ACS DIVISION OF BIOLOGICAL CHEMISTRY

January 30th, 2014 by Fujimaki, S., Hidaka, R., Asashima, M., Takemasa, T., Kuwabara, T.

Muscle represents an abundant, accessible, and replenishable source of adult stem cells. Skeletal muscle-derived stem cells, called satellite cells, play essential roles in regeneration after muscle injury in adult skeletal muscle. Although the molecular mechanism of muscle regeneration process after an injury has been extensively investigated, the regulation of satellite cells under the steady state during the adult stage, including the reaction to exercise stimuli, is relatively unknown.

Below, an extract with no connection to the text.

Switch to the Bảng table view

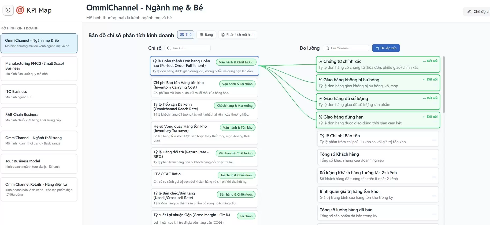click(x=206, y=35)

Here, we show that voluntary wheel running exercise, which is a low-stress exercise, converts satellite cells to activated state due to accelerated Wnt signaling. Our analysis showed that upregulated canonical Wnt/β-catenin signaling directly modulated chromatin structures of both MyoD and Myf5 genes, resulting in increases in the mRNA expression of Myf5 and MyoD and the number of proliferative Pax7(+)Myf5(+) and Pax7(+)MyoD(+) cells in skeletal muscle. The effect of Wnt signaling on the activation of satellite cells, rather than Wnt-mediated fibrosis, was observed in both adult and aged mice. The association of β-catenin, TCF, and LEF transcription factors of multiple TCF/LEF regulatory elements, conserved in mouse, rat, and human species, with the promoters of both the Myf5 and MyoD genes drives the de novo myogenesis in satellite cells even in aged muscle. These results indicate that exercise-stimulated extracellular Wnts play a critical role in the regulation of satellite cells in adult and aged skeletal muscle.